As a somewhat more definite cite that makes much the same point, for The Nazi War on Cancer (Princeton, 1999, p180) he unearthed an 1898 German medical dissertation that claimed that the total number of lung cancer cases that had ever been recorded was just 140. He also points to a couple of other statements from the same period that confirm that doctors of the time did regard this particular cancer as extremely rare.
Right. If you die at age 35 from the Plague, you won’t have a chance to die from cancer. We are living longer, thus we have more chances to die from cancer, heart disease, etc.

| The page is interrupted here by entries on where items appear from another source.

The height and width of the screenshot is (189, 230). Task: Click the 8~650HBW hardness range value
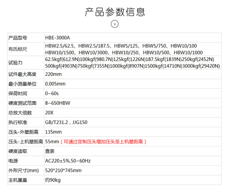pos(58,103)
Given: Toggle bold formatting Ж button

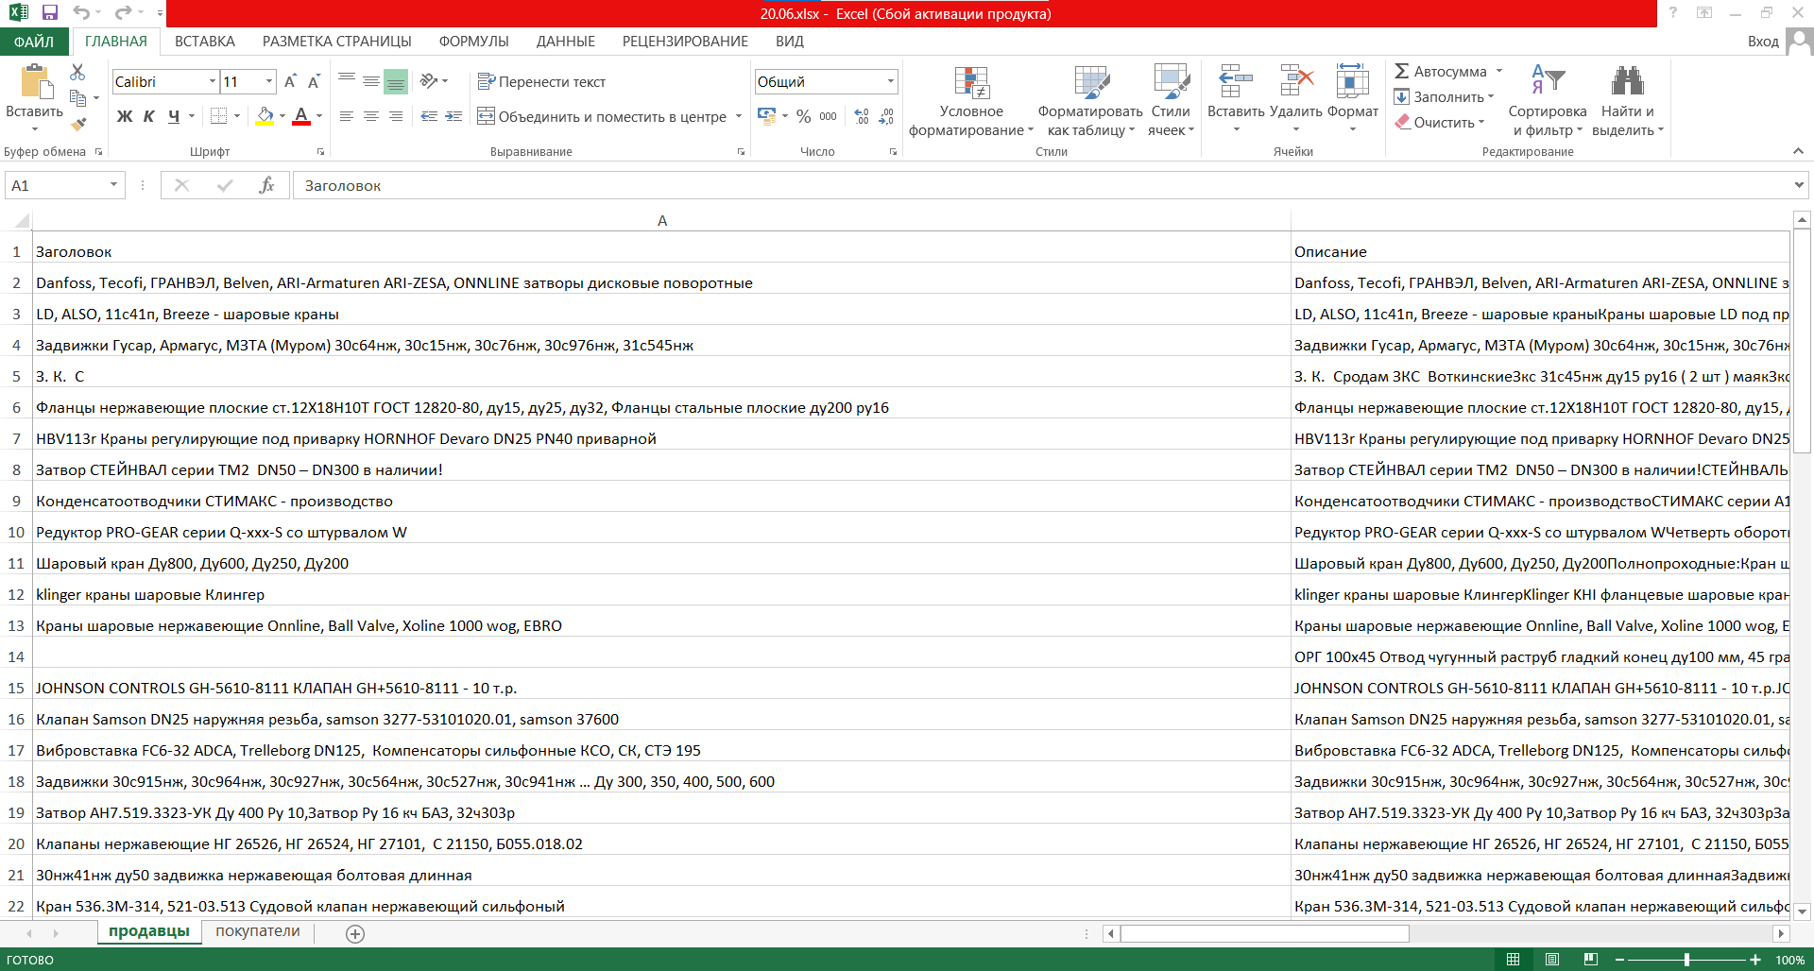Looking at the screenshot, I should point(125,116).
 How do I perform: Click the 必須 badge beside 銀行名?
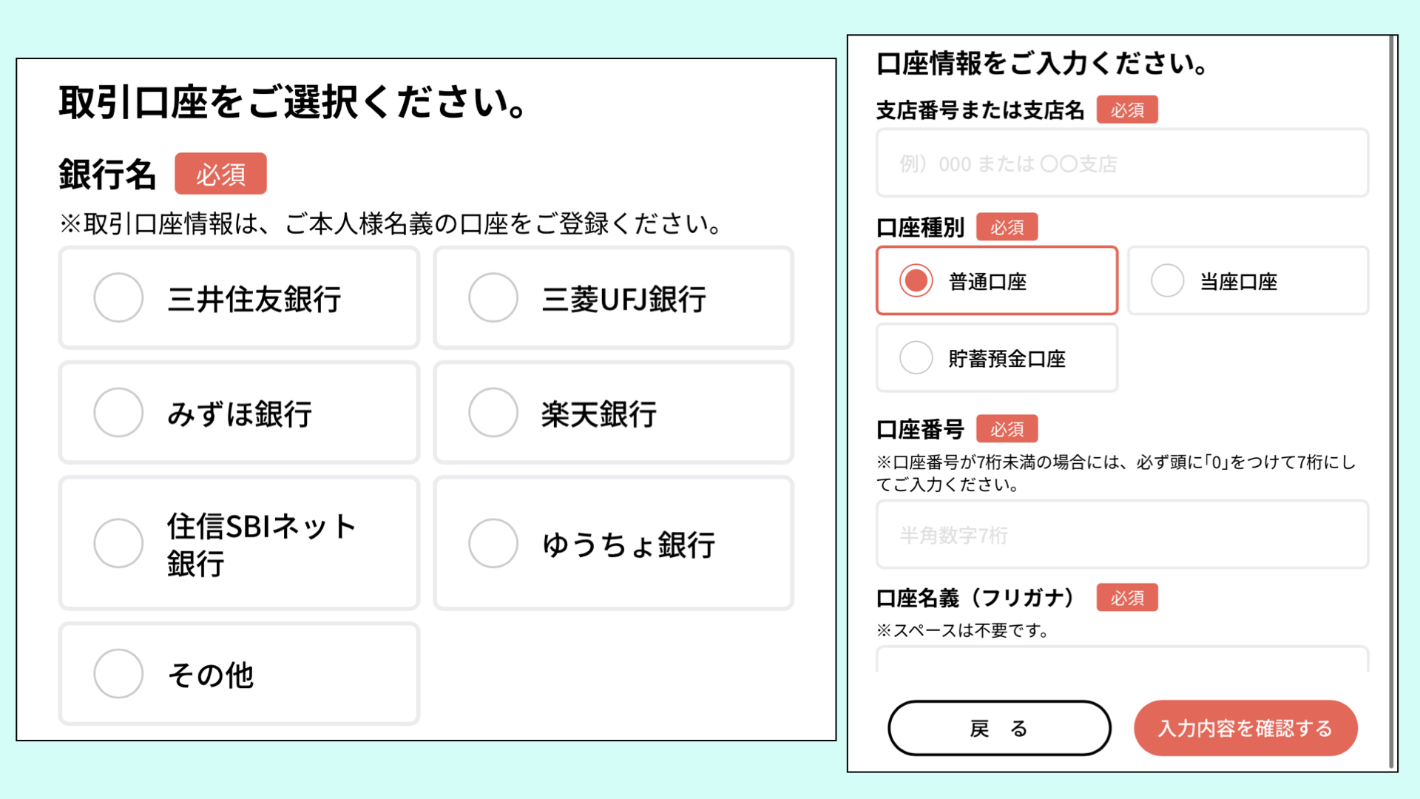[220, 174]
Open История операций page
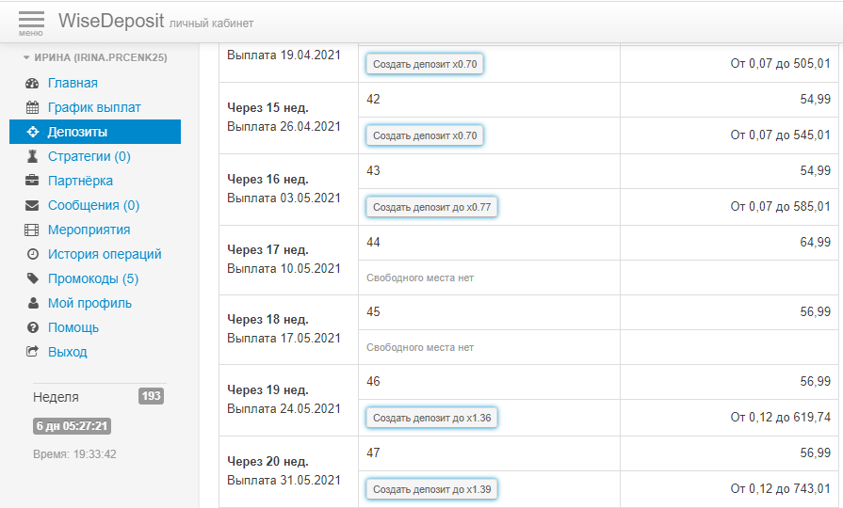 (105, 254)
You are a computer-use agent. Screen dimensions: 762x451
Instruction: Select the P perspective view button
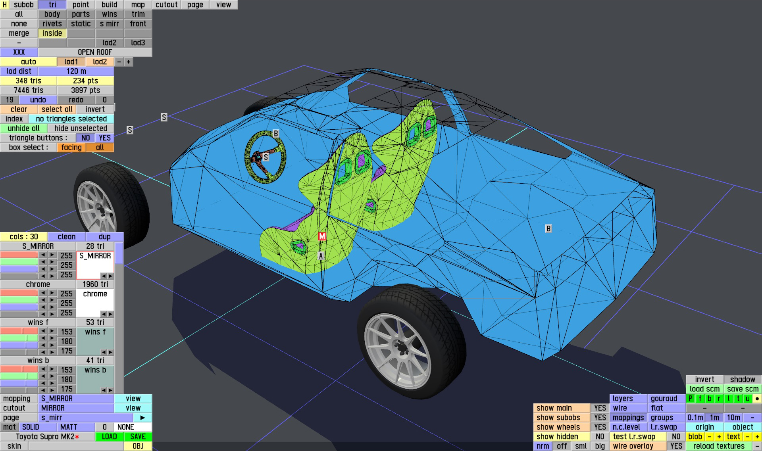click(x=691, y=399)
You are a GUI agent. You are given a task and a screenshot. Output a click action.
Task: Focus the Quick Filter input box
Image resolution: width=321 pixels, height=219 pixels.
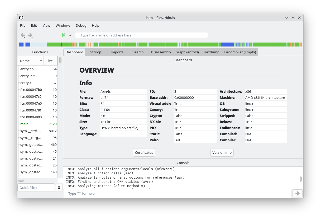(36, 188)
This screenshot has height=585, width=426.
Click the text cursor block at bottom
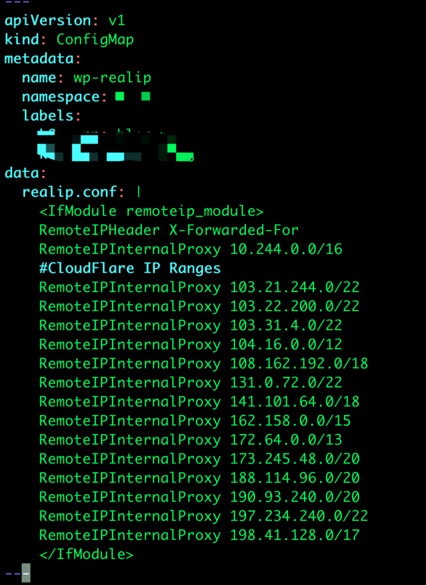point(26,573)
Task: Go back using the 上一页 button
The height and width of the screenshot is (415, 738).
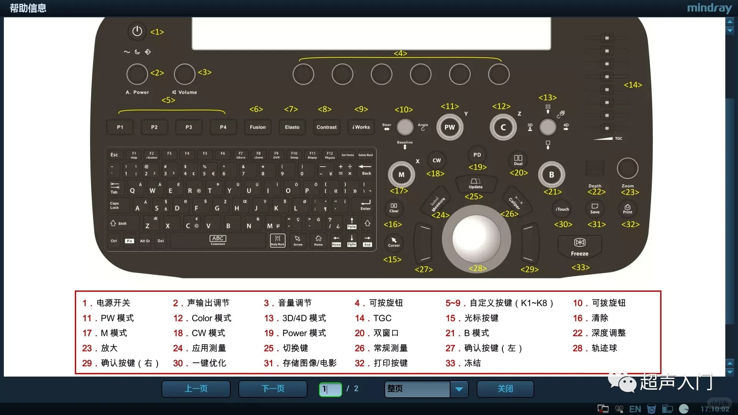Action: pos(196,389)
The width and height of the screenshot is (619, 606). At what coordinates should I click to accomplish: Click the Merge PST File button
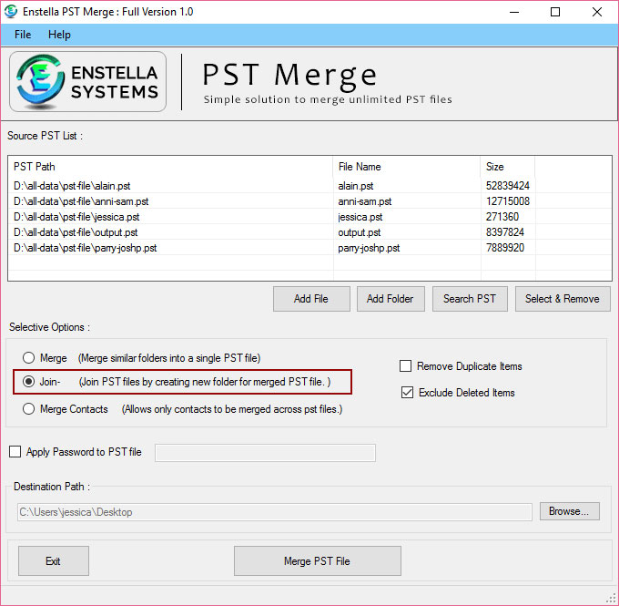point(317,561)
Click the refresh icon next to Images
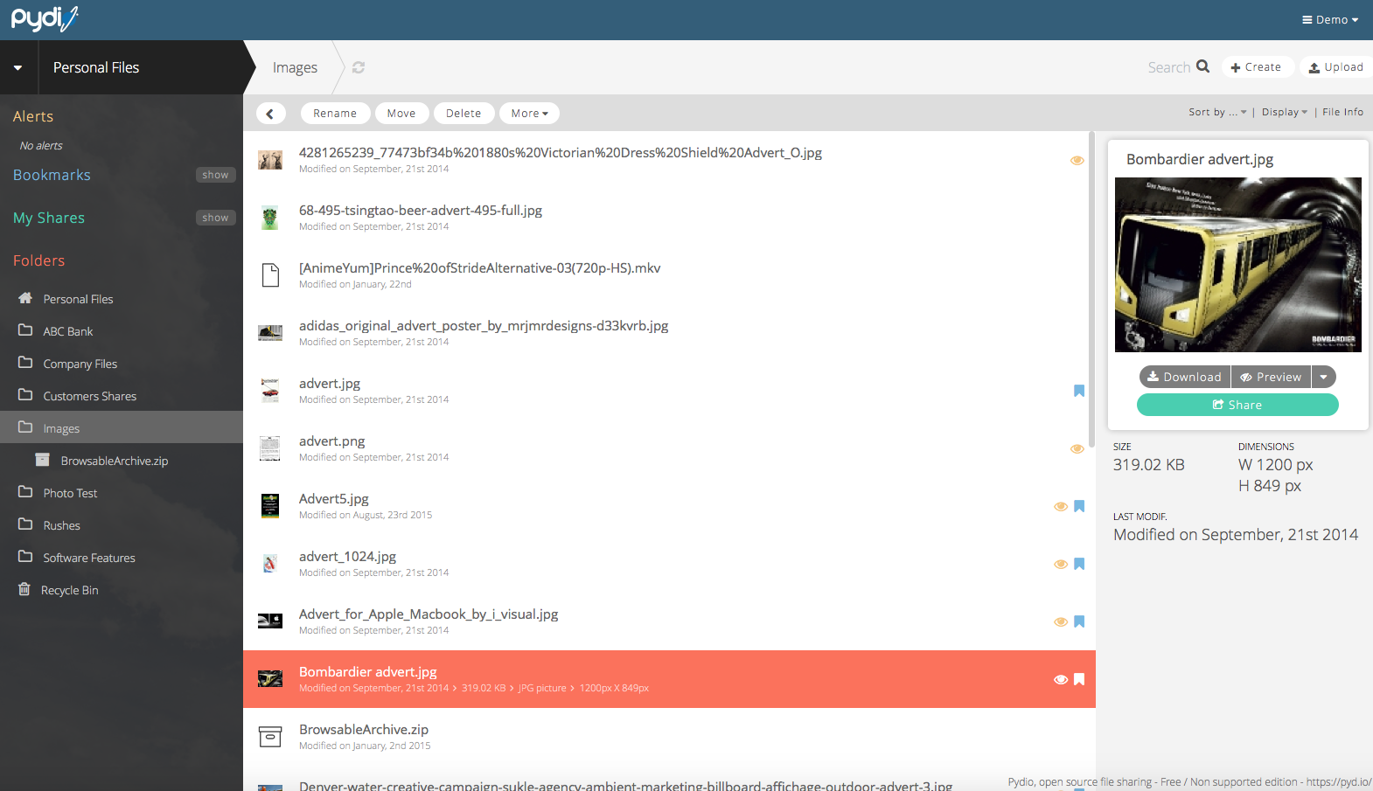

There were many common lung diseases before cigarette smoking (TB for example). My WAG is that many dudes who died from lung problems were assumed to die from one of them instead of from a cancer. (Autopsies were also less common) But certainly the rise of cigarette smoking has greatly increased the lung cancer rate. Tobacco use was mainly chew, cigars and pipes for hundreds of years. While these are certainly not safe, the risk of lung cancer is very low. Lung cancer from smoking also mostly requires you live long enough to smoke enough to cause the lung cancer. If we only lived to 40, I wouldn’t be super concerned with lung cancer risk.